---------- Exercise data ----------

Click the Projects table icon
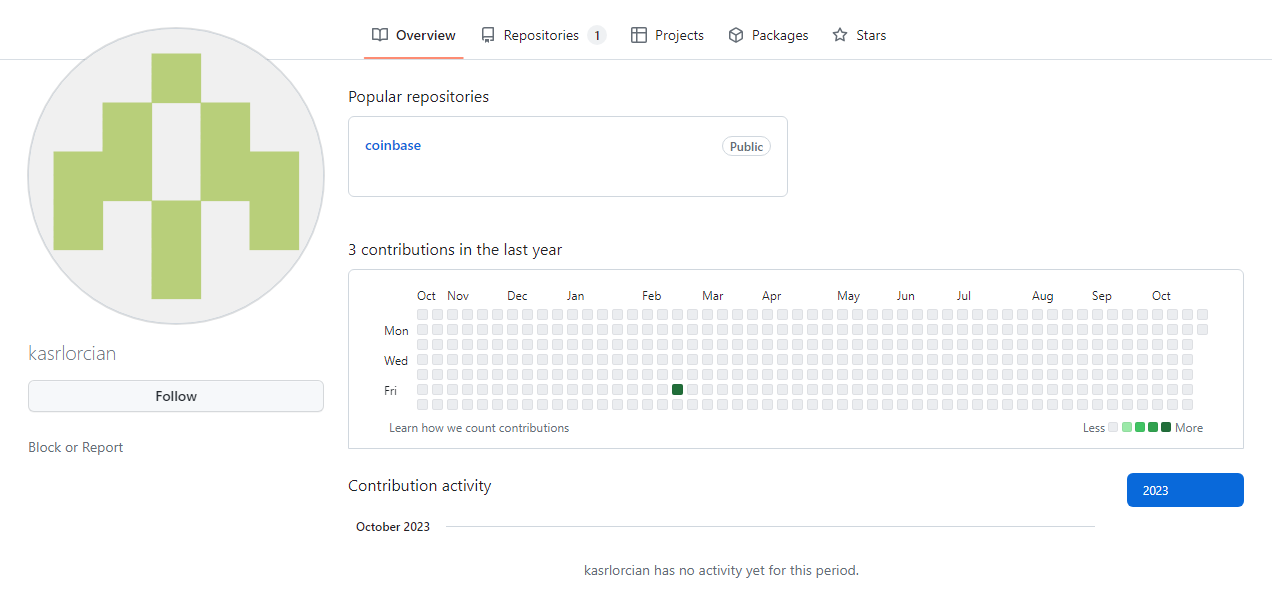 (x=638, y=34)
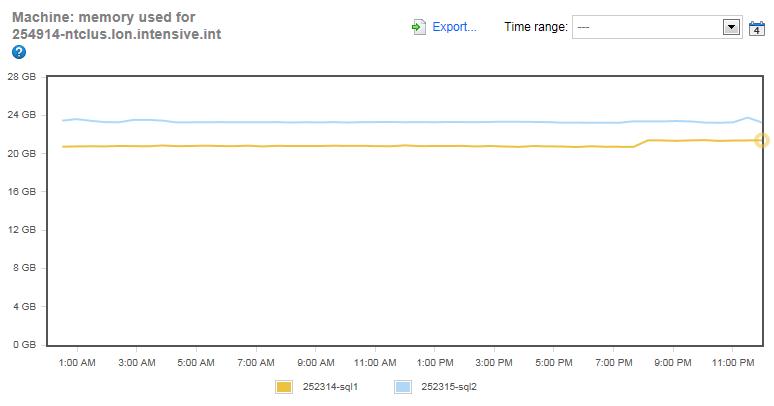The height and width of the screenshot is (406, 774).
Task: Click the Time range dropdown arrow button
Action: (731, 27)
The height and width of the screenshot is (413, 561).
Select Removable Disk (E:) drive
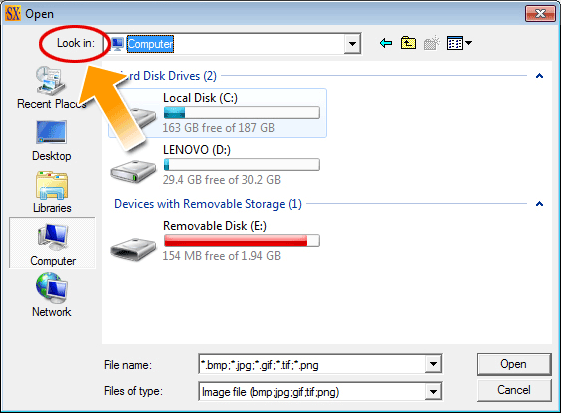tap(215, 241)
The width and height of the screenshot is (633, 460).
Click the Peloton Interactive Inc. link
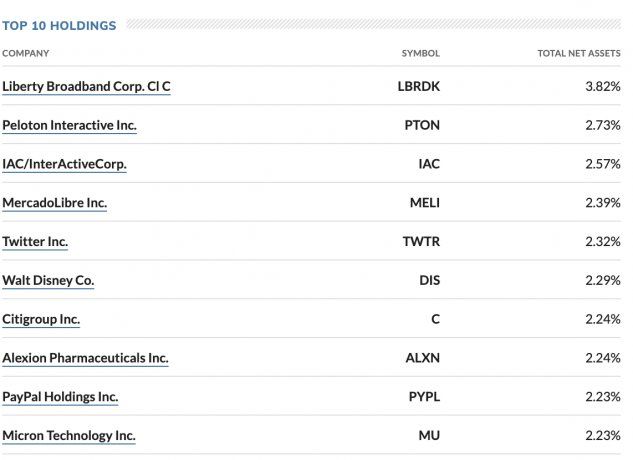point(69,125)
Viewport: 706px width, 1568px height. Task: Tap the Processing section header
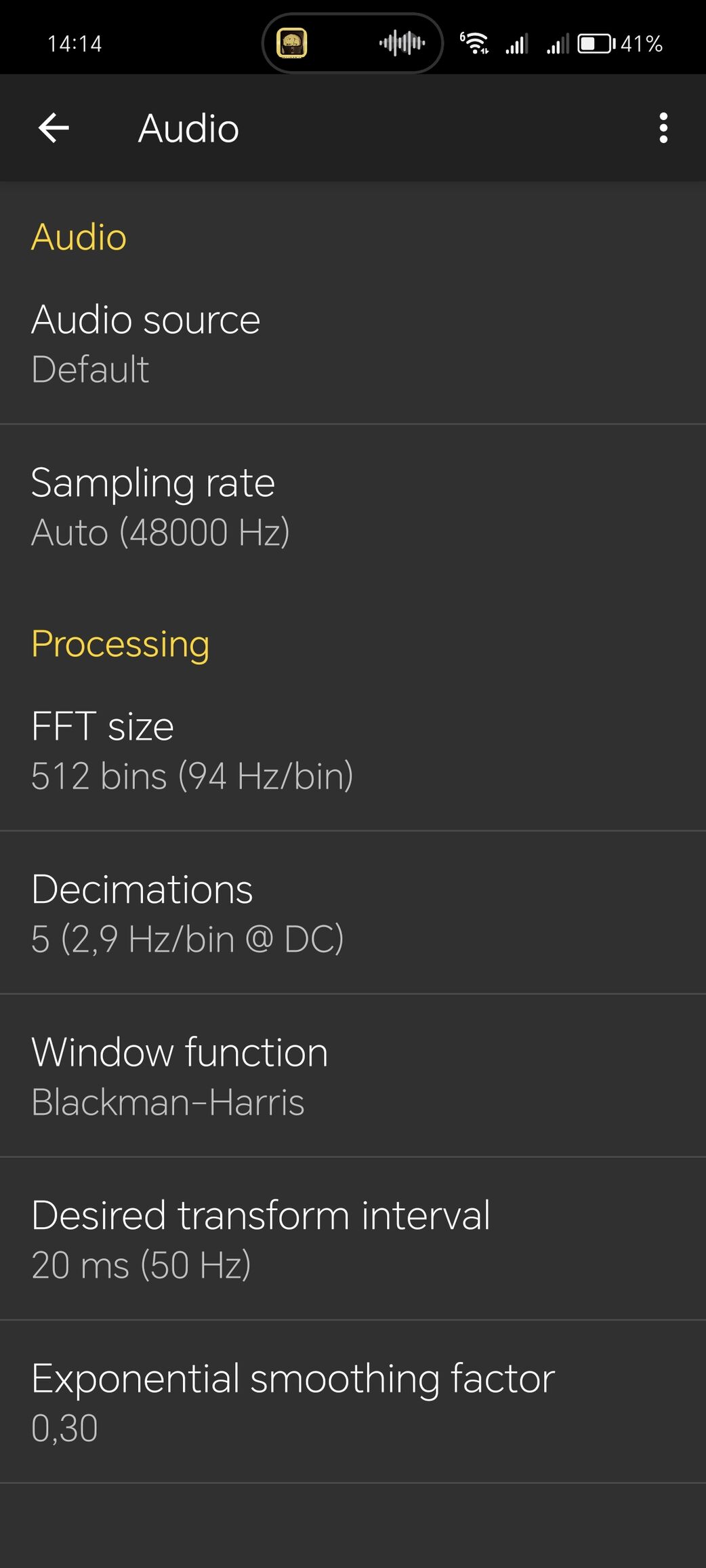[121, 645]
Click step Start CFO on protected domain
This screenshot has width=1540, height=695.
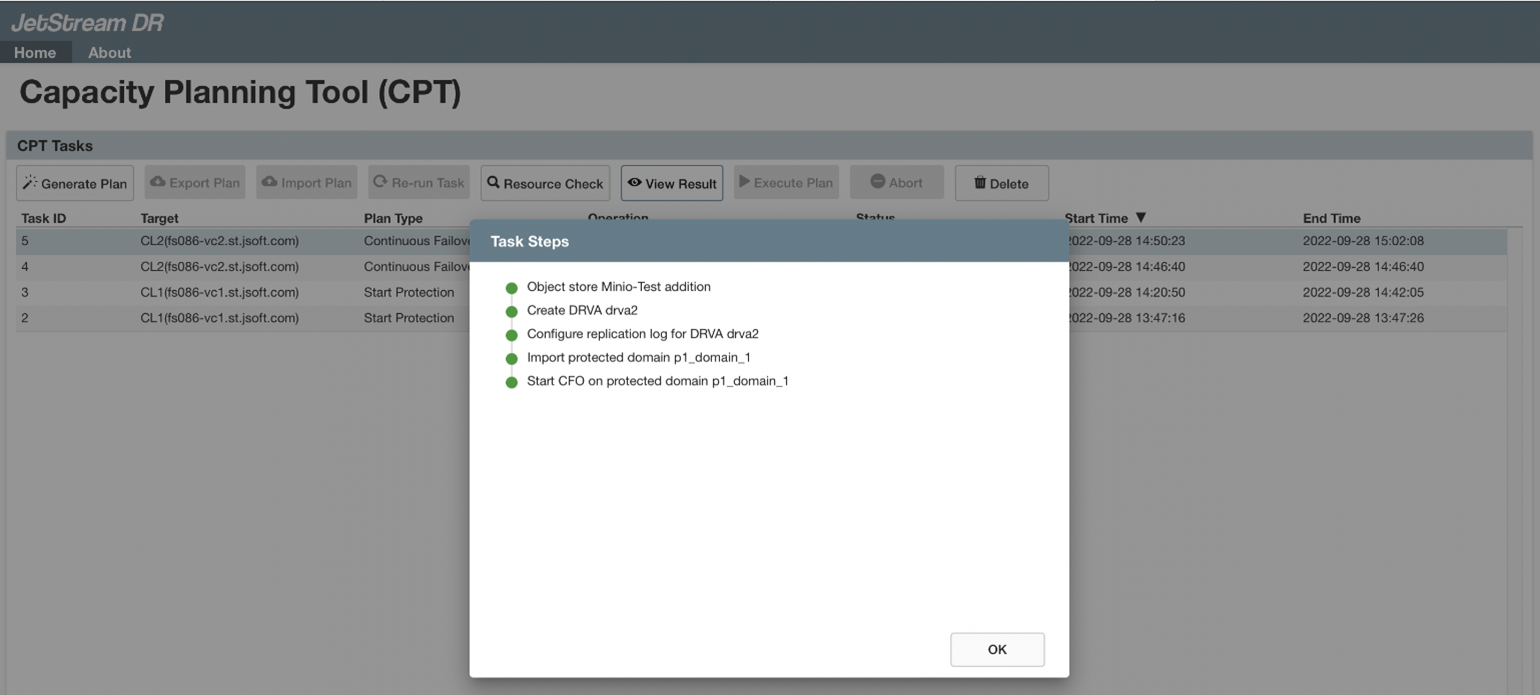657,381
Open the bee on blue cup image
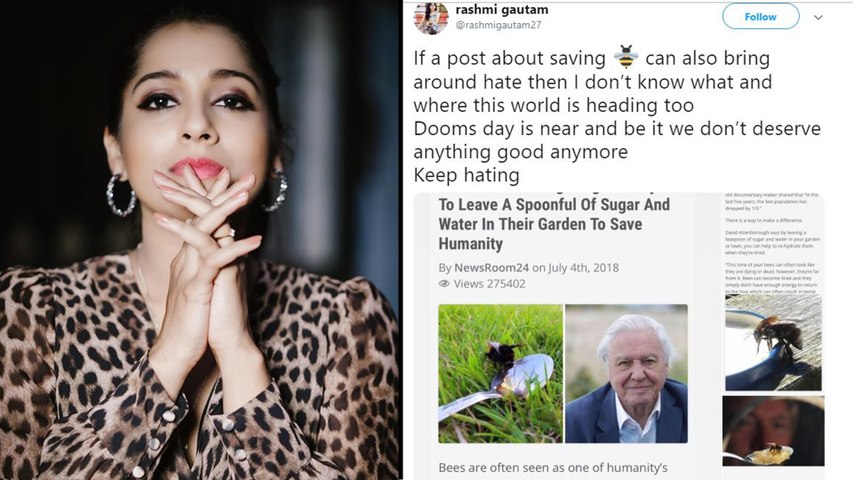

----------
---------- Exercise data ----------

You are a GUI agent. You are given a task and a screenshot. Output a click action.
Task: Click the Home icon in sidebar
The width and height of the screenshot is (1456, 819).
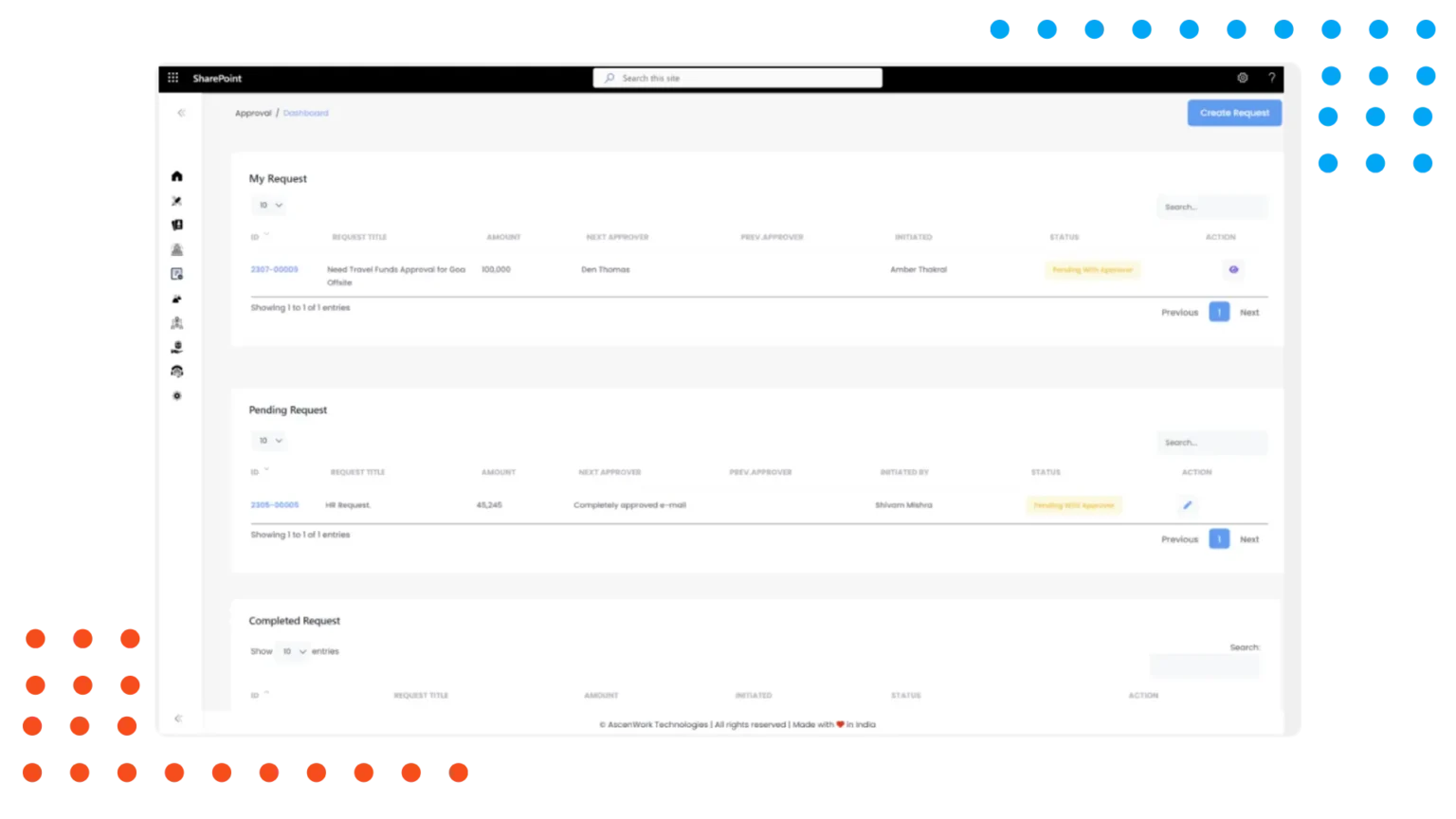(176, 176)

----------

> To do
From the entries above, copy exactly the lines starting at the one with "Click the Projects table icon" and stopping at the one with "Open the bee on blue cup image", keeping both ends. Drop the pictures.

> Completed task
Click the Projects table icon
 (x=638, y=34)
The height and width of the screenshot is (406, 774).
Task: Click the Time range dropdown arrow button
Action: (731, 27)
The height and width of the screenshot is (413, 561).
Select Removable Disk (E:) drive
tap(215, 241)
The width and height of the screenshot is (633, 460).
Click the Peloton Interactive Inc. link
point(69,125)
Viewport: 706px width, 1568px height. Task: Tap the Processing section header
[121, 645]
Click step Start CFO on protected domain
This screenshot has width=1540, height=695.
657,381
Open the bee on blue cup image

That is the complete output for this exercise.